Two years ago back in San Antonio, one of the participants in the walk there said, ‘I’ve been to a lot of these dog events but none of them had an energy like this.’  Well said.  
As we continue to grow this great grass roots movement of ours, my Chicago speech was about the meaning of ‘Puppy Up!’ since I’m the knucklehead who came up with that rally cry prior to my Austin-to-Boston walk back in 2008.  And I still get questions about it.    
I hope the speech finds you well on this special day and forgive the Ray Charles like swaying.  I was freezing my bollocks off.    
Happy Thanksgiving.  Now Puppy Up and Chow Down!
Buddy, Murphy both lost to cancer.  Hudson is the last remaining of that sacred cabal we formed back in 2011.  

I suppose that’s why I’m taking this so hard.  Or one of the reasons.  As Fiorello LaGuardia, the famous chubby bad hair mayor of New York City (way before the dictatorship of Uncle Mike) once said that if a sparrow dies in Central Park he felt responsible. 

I do, too.  

Though initial path results were favorable, we’re going to do some additional analysis just to be sure, thanks to the advice of our good friends.  
Since the tumor is traveling about now trying to find out who and what it is, it seems a decent thing to give it a name other than, ‘Haired skin and subcutis’.  
BTW – Toomey and Poly are taken.  
There’s a nautical term I’m thinking about tonight from my days of sailing.  It’s the time between high and low tides, the ebb and the flow.  When the seas don’t pull or push yet sit quiet for a second or two.   

It’s the flux between the coming and going of gravitational forces that’s almost entirely theoretic and a scientific impossibility since nature knows no true homeostasis and if it did, only fleetingly so.  

But It’s the question we wake up to every morning but don’t know how to go to sleep with every night. 

We all search for the Slack Tides of our existence.
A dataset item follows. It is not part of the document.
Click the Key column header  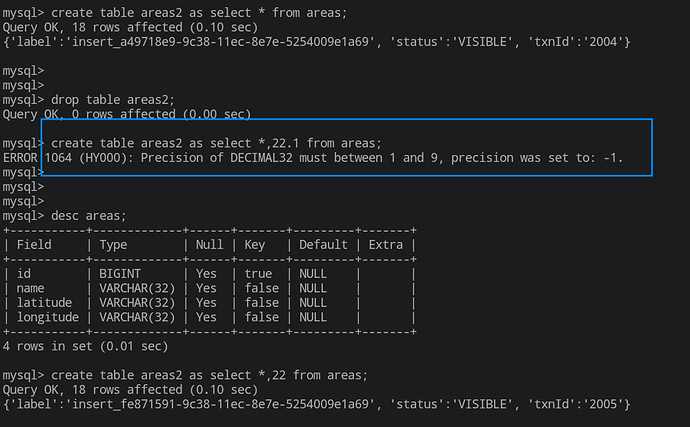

We got the pathology report back today: Mast Cell Grade II. Dr. B’s a bad ass diagnostician so it was as we expected.  Now I have to determine how to proceed.  

As I previously wrote, with wide surgical margins Hudsito’s prognosis is favorable. Here’s a pretty good article about grading MC tumors, treatment options, etc. from Washington State.

Had Hudson’s tumor been grade I, my decision would’ve wait and see for recurrence.  I’m not so sure now so I’ll be conferring with a handful of experts before I determine what, if any, the treatment plan is.  
I’ve made it through the worst of my existential crisis in large part due to the outpouring of support.  For that I am thankful.   
Hudson is convalescing well though he’s still hopped up on Tramadol and feeling no pain.  Hopefully we’ll get the results back from the lab Friday so we can know what we’re up against. Everything is on hold til then.  As most of you know, the waiting is excruciating especially for my personality type.  

Dr. Blackburn feels like he got clean margins which is good news and from my preliminary research even if it’s a grade 2, the prognosis is pretty promising. There’s a lot of hope to hold on here.  
I reintroduced Indiana to Hudson for the first time today and he played the dutiful little brother role perfectly.  Except when he tried to pull Hudson’s cone off which was cute.